Green Energy Subsides Are Wasteful : Taxpayers Foot the Bill, Again

The out right lying by the government and the media doesn't stop with wind and solar power, biofuels, Ethanol, is subsidized by more then 55 cents per gallon and causes more pollution in it's production then does the extraction of fossil fuels like oil and natural gas.

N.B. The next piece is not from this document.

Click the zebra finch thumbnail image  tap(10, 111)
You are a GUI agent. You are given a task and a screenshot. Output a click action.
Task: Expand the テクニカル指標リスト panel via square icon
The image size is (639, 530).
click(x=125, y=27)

Does it matter to the general public, I don't know if it does as the majority voters continues to elect the very people that demand we pay the extra price for wind, solar and biofuels whether we like it or not.

Why is that?

Green Energy Is the Real Subsidy Hog
Source: Bjorn Lomborg, "Green Energy Is the Real Subsidy Hog," Wall Street Journal, November 11, 2013.

November 26, 2013

Renewables receive three times as much money per energy unit as fossil fuels, says Bjorn Lomborg, director of the Copenhagen Consensus Center. For 20 years the world has tried subsidizing green technology instead of focusing on making it more efficient.
  • Today Spain spends about 1 percent of gross domestic product throwing money at green energy such as solar and wind power.
  • The $11 billion a year is more than Spain spends on higher education.
  • At the end of the century, with current commitments, these Spanish efforts will have delayed the impact of global warming by roughly 61 hours, according to the estimates of Yale University's well-regarded Dynamic Integrated Climate-Economy model.
A myth about fossil-fuel subsidies worth debunking is that the United States subsidizes fossil fuels more heavily than green energy. Not so.
  • The U.S. Energy Information Administration estimated in 2010 that fossil-fuel subsidies amounted to $4 billion a year.
  • Renewable sources received more than triple that figure, roughly $14 billion.
Actual spending skews even more toward green energy than it seems. Since wind turbines and other renewable sources produce much less energy than fossil fuels, the United States is paying more for less.
  • Coal-powered electricity is subsidized at about 5 percent of one cent for every kilowatt-hour (kwh) produced, while wind power gets about a nickel per kwh.
  • For solar power, it costs the taxpayer 77 cents per kwh.
Inaccurate information of this sort is needlessly misinforming public policy. Subsidizing first generation, inefficient green energy might make well-off people feel good about themselves, but it won't transform the energy market.